Distance is measured in time, too. How far is Yuma from San Diego? Less than 3 hours. It’s 36 hours from my Arizona home to the north woods and 5 hours from here downstate to my brother’s farm where we grew up.

The bank sign here gives us time and temperature. I was across and up the street at the hardware store when I heard the radio news on 9/11. Time stopped that day. I had heard on my car radio that a plane hit the World Trade Center, but I had visualized a small private model. The owner at the hardware store briefed me on the second plane and we listened together. She said she couldn’t stop listening. I went home and told my wife we were at war, but we just didn’t know with whom. We watched TV. That is the only time in memory that my wife chose to not go out to eat on her birthday. That family owned hardware store closed just before Memorial Day, 2011.

The smoke from the collapse of those twin towers hung above America for almost 10 years. Finally, it seems like only a shadow in our collective memory. America likes short wars.

I have 27 years and a few months to pay off my mortgage.

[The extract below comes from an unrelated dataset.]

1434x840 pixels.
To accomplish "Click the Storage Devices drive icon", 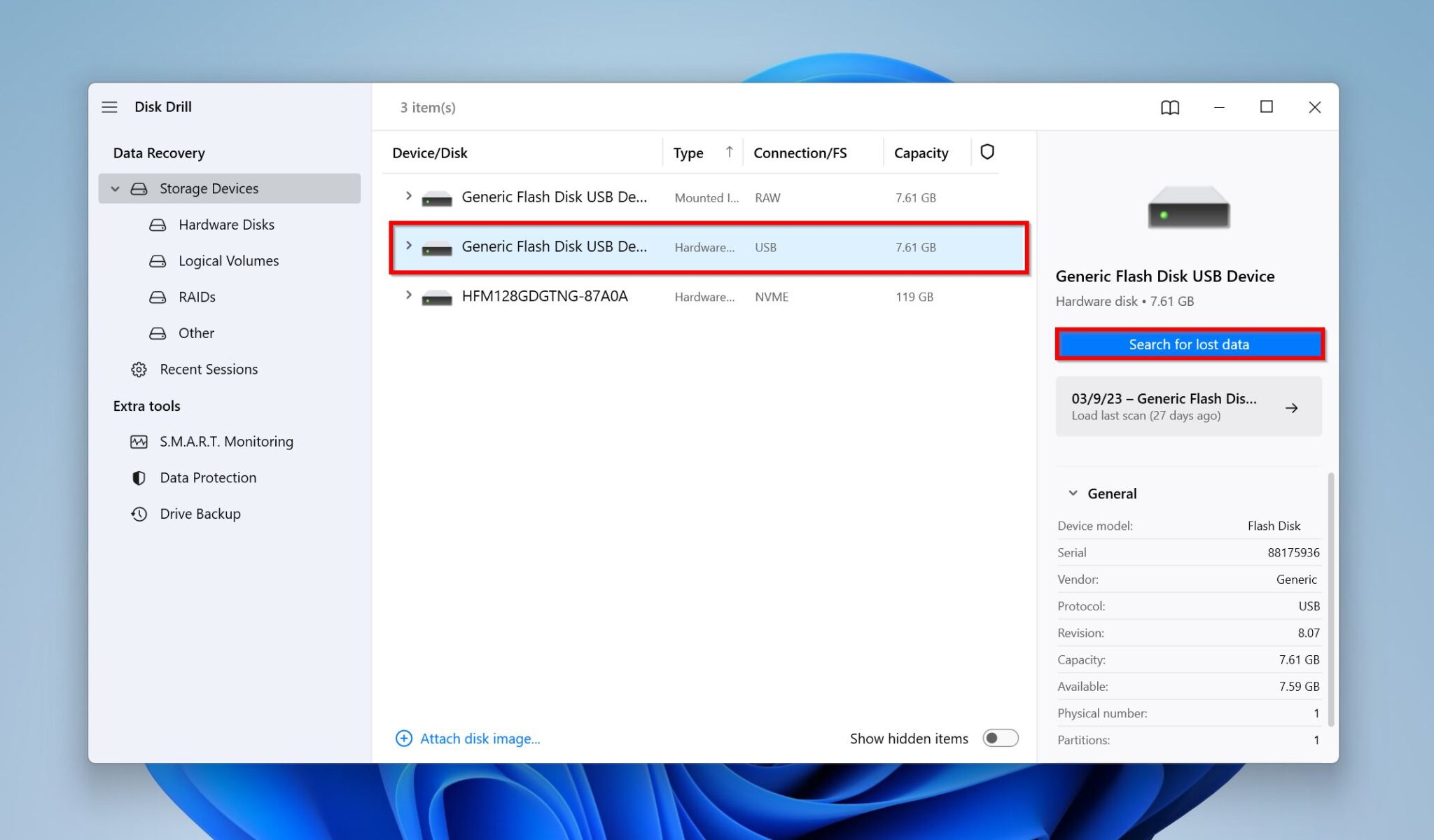I will click(139, 188).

Already on Medicare, it sometimes feels like a race. Hope it’s not a dead heat. Actually, I don’t much care.

Buying on time is a way of life for many of us—including the nation, itself. If we pay off the debt, who wins? If we don’t, who loses? Time will tell.

Wisconsin and Michigan clocks agree in my neck of the woods. East or north of here, it is one hour later on the clock. It’s two hours earlier in Arizona and California, but that all changes when Daylight Saving Time ends. Arizona stays on Standard time year round. I guess there is no reason to save sunshine there.

How does one save time? Does it earn interest? Can we borrow time? I perceive some strange social views on this subject. Oh, that’s right. Time = $. No, I don’t believe that. Money is a human invention. Time exists in nature.

High winds yesterday took down many of my trees. I heard and watched two of them crash. You were not here, but I can tell you they did make sound in your absence. My conclusion is that others this spring made sounds even though I was not here at the time.

I have to go clean up a fallen tree. At least one of us has run out of time.

P.S. The moon picture was taken with my new camera at our place in Northern Wisconsin. Now, can you determine approximate date and time?

P.P.S. The blog header photo was also taken with my new camera just south of Quartzite, AZ as I approached home after ~70 hours on the road.